Go through the entries below and copy each line containing the word "Expand".
┄┄┄┄┄┄┄┄┄┄
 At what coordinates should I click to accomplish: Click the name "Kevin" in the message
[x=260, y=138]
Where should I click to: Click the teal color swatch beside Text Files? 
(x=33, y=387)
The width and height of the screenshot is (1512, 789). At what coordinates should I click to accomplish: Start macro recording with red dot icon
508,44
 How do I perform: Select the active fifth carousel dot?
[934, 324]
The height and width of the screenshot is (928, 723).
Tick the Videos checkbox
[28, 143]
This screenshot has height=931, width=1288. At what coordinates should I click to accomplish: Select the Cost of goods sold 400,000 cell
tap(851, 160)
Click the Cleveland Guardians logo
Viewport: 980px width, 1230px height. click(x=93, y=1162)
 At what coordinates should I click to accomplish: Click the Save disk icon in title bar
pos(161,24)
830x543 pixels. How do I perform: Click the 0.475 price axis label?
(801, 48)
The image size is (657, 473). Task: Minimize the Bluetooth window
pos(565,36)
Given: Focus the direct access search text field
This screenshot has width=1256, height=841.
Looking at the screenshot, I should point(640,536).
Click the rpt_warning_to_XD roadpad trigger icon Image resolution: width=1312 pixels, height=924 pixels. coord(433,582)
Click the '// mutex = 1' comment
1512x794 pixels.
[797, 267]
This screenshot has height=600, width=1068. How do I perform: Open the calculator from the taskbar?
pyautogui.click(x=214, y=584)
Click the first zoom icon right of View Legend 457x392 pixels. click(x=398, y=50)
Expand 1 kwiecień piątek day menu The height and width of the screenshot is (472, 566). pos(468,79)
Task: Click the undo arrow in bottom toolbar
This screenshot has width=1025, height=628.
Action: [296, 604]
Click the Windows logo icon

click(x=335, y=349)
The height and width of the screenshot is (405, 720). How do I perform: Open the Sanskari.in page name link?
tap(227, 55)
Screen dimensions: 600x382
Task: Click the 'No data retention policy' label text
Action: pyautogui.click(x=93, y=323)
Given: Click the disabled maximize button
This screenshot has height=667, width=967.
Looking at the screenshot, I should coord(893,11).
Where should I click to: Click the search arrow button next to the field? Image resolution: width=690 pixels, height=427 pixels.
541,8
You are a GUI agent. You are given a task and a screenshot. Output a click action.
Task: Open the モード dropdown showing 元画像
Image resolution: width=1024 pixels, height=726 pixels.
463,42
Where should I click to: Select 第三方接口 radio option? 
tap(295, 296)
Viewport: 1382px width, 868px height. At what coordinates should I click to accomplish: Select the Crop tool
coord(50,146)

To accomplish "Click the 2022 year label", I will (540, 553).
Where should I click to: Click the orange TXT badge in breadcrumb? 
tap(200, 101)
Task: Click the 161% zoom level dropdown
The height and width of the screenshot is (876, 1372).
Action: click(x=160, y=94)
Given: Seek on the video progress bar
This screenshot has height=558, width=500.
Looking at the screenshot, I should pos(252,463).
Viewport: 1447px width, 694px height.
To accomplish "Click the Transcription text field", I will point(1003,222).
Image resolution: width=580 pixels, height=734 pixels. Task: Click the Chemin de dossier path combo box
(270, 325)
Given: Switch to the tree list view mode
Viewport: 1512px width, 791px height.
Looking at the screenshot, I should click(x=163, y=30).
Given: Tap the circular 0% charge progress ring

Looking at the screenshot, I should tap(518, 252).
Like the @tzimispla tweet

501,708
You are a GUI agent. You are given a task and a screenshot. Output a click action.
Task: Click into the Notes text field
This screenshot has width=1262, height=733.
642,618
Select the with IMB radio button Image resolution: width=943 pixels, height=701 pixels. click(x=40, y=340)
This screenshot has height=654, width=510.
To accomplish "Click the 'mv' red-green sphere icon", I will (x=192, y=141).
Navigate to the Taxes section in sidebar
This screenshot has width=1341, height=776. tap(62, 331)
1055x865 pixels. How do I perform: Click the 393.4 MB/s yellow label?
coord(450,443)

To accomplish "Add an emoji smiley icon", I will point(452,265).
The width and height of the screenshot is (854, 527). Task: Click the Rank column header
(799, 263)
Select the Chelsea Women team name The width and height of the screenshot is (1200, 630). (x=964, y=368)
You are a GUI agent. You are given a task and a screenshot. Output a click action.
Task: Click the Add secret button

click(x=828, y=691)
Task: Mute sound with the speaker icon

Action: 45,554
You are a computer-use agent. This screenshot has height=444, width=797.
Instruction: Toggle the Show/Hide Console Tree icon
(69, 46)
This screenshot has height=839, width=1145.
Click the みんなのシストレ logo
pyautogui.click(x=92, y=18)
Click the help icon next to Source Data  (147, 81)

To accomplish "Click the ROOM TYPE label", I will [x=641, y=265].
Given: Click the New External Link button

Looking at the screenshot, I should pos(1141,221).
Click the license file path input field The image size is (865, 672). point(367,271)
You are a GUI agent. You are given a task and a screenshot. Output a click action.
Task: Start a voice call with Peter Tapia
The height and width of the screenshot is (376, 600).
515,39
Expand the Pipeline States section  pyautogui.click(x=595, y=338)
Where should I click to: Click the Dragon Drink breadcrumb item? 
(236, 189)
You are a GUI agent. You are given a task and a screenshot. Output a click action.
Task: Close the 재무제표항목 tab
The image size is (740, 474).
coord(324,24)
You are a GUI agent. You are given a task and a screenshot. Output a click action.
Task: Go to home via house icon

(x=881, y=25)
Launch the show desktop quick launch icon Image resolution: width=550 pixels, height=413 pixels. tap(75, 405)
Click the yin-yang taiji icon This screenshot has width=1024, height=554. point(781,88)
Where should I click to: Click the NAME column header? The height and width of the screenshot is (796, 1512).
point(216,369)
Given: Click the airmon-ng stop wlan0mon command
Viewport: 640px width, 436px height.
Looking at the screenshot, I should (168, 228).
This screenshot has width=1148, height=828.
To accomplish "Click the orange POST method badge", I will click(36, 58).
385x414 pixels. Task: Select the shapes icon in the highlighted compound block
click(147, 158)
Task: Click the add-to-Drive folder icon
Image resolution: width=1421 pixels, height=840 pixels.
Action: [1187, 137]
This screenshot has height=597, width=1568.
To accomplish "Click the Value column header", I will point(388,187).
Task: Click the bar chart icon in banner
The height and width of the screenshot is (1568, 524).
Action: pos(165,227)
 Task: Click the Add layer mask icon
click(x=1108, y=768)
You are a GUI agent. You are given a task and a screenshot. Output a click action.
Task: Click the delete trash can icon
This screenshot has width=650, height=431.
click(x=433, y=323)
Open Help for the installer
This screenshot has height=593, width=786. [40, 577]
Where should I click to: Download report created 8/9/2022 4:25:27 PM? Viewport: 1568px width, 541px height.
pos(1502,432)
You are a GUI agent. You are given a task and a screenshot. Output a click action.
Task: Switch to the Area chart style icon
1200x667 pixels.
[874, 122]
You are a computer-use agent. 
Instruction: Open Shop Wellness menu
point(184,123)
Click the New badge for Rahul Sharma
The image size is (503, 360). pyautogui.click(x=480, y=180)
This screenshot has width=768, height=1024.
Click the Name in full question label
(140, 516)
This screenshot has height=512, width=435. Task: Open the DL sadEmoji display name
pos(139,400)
┄┄┄┄┄┄┄┄┄┄
— EXERCISE RESULT —
Expand 1 kwiecień piątek day menu The height and width of the screenshot is (472, 566). pos(468,79)
Expand the Pipeline States section  pyautogui.click(x=595, y=338)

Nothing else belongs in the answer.